*** Opening of SUPPLIED PASSAGE ***

Although the Shang probably had a small standing army, typical campaigns required levies of three or five thousand men, usually provided and led by lineage leaders.

The king might lead the army in person, or send one of his generals. Sometimes the Shang would attack together with allies.
Divinatory inscriptions concerning planned military campaigns use the verb 'order' (令 líng) for local leaders under the direct control of the king and a different verb 'join with' or '(cause to) follow' for more distant allies. (Note: Authors differ on the reading of the character involved.) Although the Shang depended upon the military skills of their nobility, Shang rulers could mobilize the masses of town-dwelling and rural commoners as conscript laborers and soldiers for both campaigns of defense and conquest. Aristocrats and other state rulers were obligated to furnish their local garrisons with all necessary equipment, armor, and armaments. The Shang king maintained a force of about a thousand troops at his capital and would personally lead this force into battle.

Beyond their central domains, Shang kings maintained their networks of subordinates and allies through a series of military campaigns. Campaigns and raids also supplied captives to be sacrificed in Shang rituals.

*** Close of SUPPLIED PASSAGE ***
*** Opening of DATA TO EXAMINE ***

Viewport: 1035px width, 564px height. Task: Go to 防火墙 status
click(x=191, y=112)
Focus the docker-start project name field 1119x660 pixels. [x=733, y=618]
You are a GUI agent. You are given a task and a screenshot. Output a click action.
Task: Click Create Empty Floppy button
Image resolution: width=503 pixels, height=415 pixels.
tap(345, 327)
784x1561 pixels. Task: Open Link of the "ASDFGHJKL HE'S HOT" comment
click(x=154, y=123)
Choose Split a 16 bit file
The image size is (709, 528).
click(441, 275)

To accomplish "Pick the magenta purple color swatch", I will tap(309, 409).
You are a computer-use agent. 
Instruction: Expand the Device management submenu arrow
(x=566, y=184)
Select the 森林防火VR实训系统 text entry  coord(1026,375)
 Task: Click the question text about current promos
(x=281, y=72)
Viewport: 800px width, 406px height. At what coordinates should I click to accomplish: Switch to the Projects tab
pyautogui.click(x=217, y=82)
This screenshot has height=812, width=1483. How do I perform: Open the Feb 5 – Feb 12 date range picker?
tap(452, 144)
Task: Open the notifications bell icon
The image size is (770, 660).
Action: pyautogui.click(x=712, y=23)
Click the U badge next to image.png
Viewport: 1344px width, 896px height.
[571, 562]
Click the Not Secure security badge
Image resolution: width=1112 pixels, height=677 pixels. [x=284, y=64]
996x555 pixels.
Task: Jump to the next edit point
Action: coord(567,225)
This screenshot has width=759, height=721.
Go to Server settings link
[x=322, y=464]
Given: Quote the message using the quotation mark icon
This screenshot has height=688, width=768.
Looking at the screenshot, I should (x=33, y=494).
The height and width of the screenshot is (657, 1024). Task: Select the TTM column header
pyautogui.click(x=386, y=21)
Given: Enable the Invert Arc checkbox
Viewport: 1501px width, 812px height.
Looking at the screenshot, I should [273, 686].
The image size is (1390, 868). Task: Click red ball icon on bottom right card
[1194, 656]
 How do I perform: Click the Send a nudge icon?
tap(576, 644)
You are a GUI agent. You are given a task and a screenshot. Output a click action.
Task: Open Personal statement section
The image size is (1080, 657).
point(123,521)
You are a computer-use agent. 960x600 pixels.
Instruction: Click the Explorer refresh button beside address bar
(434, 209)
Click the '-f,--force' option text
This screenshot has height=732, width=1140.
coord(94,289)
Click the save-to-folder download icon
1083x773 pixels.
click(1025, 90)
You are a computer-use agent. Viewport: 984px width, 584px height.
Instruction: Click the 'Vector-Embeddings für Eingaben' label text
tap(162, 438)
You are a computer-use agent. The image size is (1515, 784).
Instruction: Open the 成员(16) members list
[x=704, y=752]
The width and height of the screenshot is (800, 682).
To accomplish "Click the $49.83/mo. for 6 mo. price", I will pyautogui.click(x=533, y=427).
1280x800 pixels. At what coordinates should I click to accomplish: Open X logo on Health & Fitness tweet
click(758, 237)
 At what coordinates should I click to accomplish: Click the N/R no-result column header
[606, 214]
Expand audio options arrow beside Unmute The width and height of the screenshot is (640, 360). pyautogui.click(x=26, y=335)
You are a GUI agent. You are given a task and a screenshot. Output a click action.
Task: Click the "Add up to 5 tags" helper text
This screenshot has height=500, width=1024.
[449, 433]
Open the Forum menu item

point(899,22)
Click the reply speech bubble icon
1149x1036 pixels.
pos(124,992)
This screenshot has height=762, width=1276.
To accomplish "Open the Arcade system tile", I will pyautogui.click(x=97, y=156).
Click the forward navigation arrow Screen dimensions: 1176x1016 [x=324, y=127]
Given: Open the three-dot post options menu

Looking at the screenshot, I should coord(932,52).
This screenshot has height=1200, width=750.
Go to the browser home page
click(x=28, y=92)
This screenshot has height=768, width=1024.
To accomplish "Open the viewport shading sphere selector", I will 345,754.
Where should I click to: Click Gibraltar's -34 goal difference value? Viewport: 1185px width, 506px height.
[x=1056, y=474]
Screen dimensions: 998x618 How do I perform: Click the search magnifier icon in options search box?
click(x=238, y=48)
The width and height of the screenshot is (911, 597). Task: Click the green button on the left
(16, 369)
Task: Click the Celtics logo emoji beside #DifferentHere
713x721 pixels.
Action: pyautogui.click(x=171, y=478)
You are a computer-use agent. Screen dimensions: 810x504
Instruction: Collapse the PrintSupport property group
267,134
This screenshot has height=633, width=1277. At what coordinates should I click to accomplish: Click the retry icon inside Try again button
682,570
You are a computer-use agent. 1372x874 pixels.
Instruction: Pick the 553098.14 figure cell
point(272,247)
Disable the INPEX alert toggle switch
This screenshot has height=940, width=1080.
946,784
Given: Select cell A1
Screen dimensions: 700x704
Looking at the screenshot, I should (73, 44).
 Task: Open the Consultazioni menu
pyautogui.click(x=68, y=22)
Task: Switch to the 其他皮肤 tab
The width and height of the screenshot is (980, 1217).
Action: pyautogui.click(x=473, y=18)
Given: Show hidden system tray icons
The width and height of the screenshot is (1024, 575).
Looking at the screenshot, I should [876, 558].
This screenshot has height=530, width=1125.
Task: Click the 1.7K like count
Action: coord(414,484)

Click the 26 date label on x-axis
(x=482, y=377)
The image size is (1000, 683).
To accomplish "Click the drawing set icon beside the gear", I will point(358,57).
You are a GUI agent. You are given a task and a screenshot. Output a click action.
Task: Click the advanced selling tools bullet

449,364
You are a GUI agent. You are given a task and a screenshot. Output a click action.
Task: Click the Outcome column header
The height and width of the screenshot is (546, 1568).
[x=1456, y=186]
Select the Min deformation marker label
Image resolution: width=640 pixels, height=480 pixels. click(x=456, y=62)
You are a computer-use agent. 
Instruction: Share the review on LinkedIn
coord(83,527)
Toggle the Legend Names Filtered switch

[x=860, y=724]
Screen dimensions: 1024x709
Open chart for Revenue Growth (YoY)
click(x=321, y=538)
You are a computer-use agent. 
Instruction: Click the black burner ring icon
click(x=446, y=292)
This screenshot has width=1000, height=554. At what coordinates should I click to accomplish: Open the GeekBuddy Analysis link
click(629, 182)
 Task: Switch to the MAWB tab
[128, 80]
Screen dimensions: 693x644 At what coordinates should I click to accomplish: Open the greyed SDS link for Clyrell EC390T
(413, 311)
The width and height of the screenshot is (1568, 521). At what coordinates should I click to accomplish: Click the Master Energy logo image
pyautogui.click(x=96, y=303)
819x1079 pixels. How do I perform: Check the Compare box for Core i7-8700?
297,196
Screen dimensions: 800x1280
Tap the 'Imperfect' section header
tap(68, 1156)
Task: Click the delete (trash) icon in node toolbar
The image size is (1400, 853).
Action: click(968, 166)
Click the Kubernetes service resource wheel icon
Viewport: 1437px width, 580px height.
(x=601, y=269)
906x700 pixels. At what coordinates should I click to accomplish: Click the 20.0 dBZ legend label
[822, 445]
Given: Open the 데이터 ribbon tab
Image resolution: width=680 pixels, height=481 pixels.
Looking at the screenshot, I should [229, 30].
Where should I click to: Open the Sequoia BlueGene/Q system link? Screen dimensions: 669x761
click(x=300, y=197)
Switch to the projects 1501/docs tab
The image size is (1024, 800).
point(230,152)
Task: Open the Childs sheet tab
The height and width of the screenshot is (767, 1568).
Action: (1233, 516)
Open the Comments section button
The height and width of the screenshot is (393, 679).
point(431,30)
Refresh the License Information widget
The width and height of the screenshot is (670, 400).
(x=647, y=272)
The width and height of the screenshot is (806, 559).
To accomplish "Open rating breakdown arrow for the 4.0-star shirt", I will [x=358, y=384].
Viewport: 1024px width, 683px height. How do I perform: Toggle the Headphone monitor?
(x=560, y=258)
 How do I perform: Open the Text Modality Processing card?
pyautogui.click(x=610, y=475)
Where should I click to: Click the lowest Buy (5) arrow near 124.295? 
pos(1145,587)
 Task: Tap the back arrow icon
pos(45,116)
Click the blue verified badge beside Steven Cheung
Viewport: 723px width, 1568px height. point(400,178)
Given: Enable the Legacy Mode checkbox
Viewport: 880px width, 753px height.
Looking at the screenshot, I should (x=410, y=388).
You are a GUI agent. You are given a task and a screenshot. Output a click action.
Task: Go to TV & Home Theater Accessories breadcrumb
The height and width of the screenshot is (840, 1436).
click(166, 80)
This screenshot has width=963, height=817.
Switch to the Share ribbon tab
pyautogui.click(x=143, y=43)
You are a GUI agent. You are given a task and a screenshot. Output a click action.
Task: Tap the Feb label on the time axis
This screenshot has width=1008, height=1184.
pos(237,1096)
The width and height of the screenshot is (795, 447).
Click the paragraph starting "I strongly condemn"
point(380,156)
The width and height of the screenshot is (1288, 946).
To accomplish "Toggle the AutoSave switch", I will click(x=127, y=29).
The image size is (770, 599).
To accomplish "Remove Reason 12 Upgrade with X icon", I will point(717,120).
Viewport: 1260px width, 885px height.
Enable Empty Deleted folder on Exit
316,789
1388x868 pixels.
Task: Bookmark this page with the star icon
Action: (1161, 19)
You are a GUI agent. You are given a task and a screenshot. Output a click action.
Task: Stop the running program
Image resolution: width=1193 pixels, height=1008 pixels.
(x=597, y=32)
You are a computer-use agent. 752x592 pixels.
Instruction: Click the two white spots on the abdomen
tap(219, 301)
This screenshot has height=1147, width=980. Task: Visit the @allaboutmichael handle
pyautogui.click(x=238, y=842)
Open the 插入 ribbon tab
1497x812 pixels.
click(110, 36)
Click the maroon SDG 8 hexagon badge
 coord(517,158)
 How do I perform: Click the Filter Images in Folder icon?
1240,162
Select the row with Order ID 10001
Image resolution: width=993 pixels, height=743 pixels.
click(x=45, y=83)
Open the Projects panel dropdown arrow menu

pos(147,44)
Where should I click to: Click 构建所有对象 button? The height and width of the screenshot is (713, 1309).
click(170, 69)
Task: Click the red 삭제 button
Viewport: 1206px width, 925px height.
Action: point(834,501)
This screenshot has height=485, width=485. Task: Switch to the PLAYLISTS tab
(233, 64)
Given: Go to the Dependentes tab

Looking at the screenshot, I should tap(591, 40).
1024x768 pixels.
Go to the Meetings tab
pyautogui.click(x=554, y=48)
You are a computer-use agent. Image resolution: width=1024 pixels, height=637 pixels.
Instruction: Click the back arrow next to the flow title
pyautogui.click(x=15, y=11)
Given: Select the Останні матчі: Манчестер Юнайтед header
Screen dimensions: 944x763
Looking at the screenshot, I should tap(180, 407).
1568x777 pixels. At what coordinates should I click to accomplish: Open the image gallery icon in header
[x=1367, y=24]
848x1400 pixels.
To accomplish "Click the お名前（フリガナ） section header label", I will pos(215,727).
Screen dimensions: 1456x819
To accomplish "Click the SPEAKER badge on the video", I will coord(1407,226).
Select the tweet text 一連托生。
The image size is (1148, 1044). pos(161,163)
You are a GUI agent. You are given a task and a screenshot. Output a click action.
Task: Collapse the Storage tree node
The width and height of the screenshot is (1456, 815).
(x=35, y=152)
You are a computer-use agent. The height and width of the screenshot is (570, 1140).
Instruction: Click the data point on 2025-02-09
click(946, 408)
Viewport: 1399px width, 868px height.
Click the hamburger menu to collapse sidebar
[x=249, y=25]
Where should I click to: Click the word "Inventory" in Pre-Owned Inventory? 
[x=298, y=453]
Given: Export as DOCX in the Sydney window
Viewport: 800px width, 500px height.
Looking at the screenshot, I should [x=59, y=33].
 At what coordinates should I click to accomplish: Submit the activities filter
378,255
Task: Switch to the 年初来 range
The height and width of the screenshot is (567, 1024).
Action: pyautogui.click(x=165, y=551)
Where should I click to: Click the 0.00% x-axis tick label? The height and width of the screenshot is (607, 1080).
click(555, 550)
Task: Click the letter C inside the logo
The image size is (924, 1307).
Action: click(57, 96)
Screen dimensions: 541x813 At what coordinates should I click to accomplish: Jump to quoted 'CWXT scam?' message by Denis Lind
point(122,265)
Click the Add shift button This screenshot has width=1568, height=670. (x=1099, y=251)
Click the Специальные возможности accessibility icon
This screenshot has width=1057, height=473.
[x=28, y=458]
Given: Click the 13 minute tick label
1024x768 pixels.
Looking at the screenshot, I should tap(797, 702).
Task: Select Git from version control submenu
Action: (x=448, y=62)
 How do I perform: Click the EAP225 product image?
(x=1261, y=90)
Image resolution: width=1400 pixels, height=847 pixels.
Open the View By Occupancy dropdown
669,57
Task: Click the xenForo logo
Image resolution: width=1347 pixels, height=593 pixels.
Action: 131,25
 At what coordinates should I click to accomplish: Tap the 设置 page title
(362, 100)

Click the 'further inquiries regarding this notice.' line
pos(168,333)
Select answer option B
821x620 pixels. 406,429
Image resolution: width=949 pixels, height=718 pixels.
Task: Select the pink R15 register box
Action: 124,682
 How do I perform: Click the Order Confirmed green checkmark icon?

*** Close of DATA TO EXAMINE ***

(WORK TO COMPLETE):
1. List every troop figure given in the passage on the Shang army, and say what each one refers to.
2. Using the passage on the Shang army, say whether each statement agrees with it, and quote the words that decide it.
(a) The Shang king never led the army himself and always sent a general.
(b) Campaigns and raids supplied captives for Shang rituals.
(c) Divinatory inscriptions use the verb 'order' for distant allies.

(COMPLETED EXERCISE):
1.
- Three thousand men: the size of a typical campaign levy, at the low end.
- Five thousand men: the size of a typical campaign levy, at the high end.
- About a thousand troops: the force the Shang king kept at his capital.

2.
(a) No: "The king might lead the army in person, or send one of his generals."
(b) Yes: "Campaigns and raids also supplied captives to be sacrificed in Shang rituals."
(c) No: "use the verb 'order' (令 líng) for local leaders under the direct control of the king and a different verb 'join with' or '(cause to) follow' for more distant allies."